The nation of China would go on to ban South Park as a whole in their country, which really is something; China literally turned the episode’s title into a fact and national policy. Regular guest star, Mickey Mouse, would return for this episode — and Randy would strangle Winnie the Pooh to death reminding everyone that, yes, this is still a cartoon.

2 The China Problem, S12 Ep8

Following the release of Indiana Jones and The Kingdom of the Crystal Skull, the boys haven’t properly recovered from what a mockery of a film it was, going as far as to say that Indiana Jones had been “raped” by creators George Lucas and Steven Spielberg. Shown (albeit in dream sequences) to be physically and graphically assaulted not once but three times on screen by the filmmakers, this one is pretty shocking and only gets away with it because the character is, well, fictional.

Meanwhile, Cartman believes the Chinese are going to invade and take over America, so he dresses up in stereotypical Chinese garb. Butters also shoots multiple people in the penis. Looking back on this episode now, pre-Star Wars and pre-Snyder fans, even pre-Trump supporters, this is an episode that somehow predates our current state of toxic fandoms. The upcoming Indiana Jones 5 will release in 2023, and hopefully he has a rape whistle.

1 Cartoon Wars, S10 Ep3-4

In this incredible two-parter, South Park teases the censors while actively crapping on fellow cartoon shows.

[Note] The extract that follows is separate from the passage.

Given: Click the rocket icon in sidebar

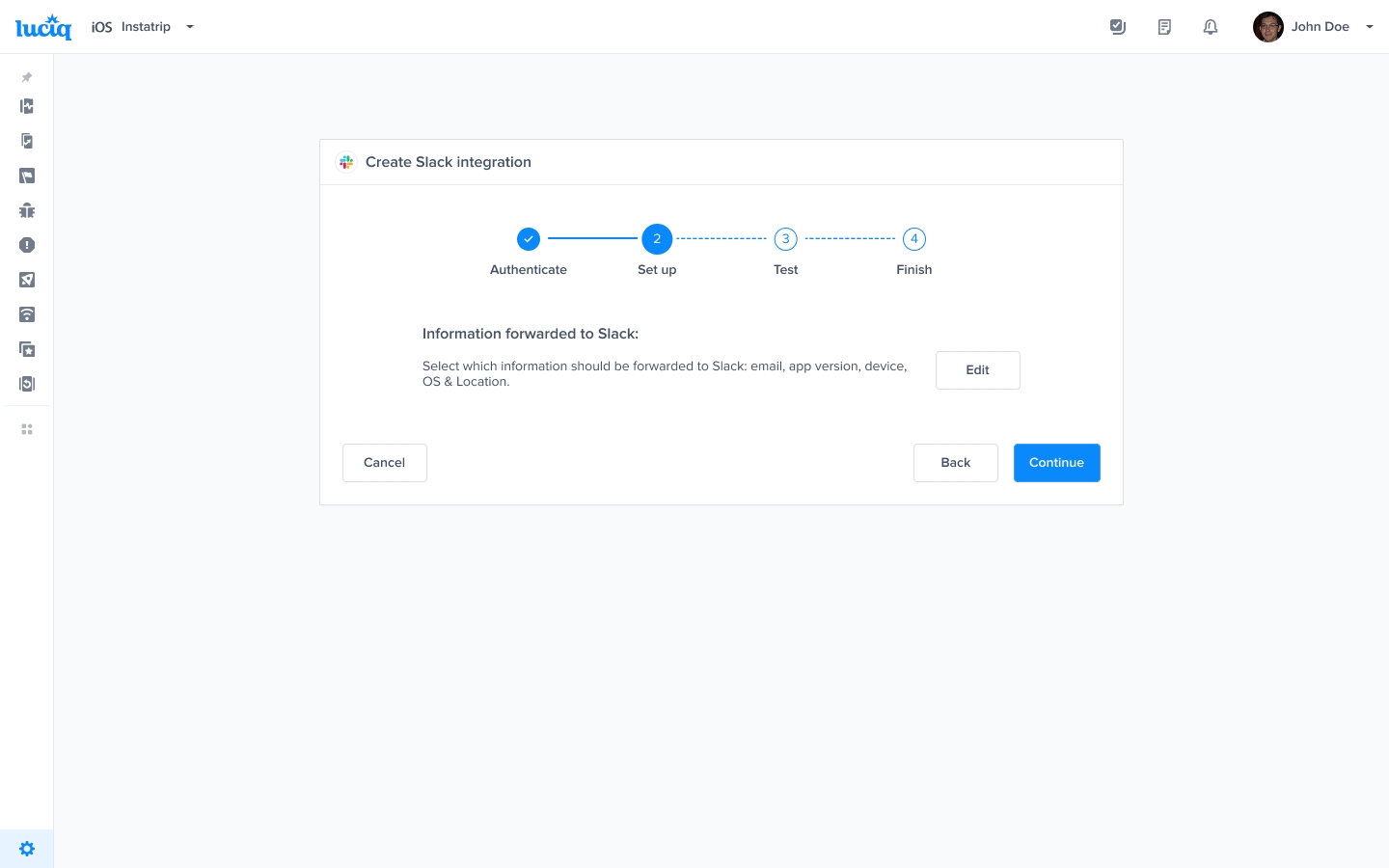Looking at the screenshot, I should (27, 280).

When Family Guy threatens to show an image of the Prophet Muhammad in their show, Muslim terrorists threaten to enact revenge (again, South Park disturbingly predicted the future, with terrorists attacking and killing cartoonists who drew Muhammad with the Charlie Hebdo attacks). Actively goading parent broadcaster, Comedy Central, the South Park writers keep their tongues in their cheeks while pushing as many buttons as they possibly can.

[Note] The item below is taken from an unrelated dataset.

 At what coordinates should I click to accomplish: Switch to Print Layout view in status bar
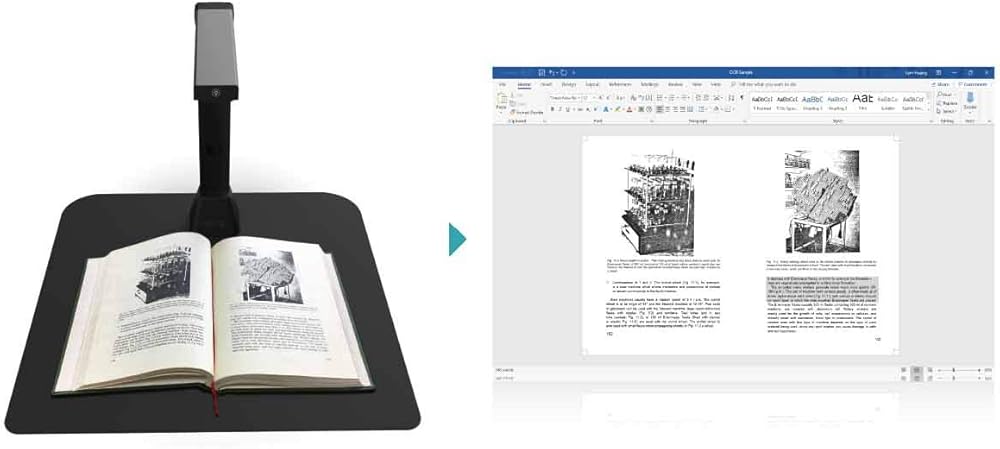915,370
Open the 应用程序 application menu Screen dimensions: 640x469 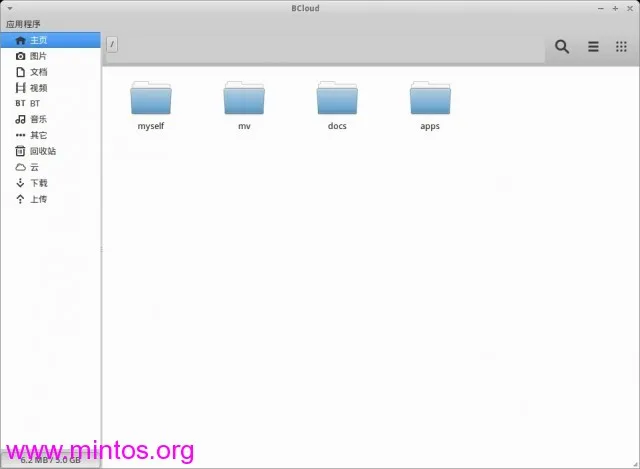23,24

As one of the best examples on this list, the episode gave an opportunity to demonstrate the question of where do we stand on free speech if we can be bullied with violence if our speech concerns certain imagery or content. Seeing The Simpsons/Family Guy/South Park crossover is excellent fanfare for the viewers, too. South Park and its creators would rattle chains again in the 14th series by featuring Muhammad, which Comedy Central would go on to obstruct on screen.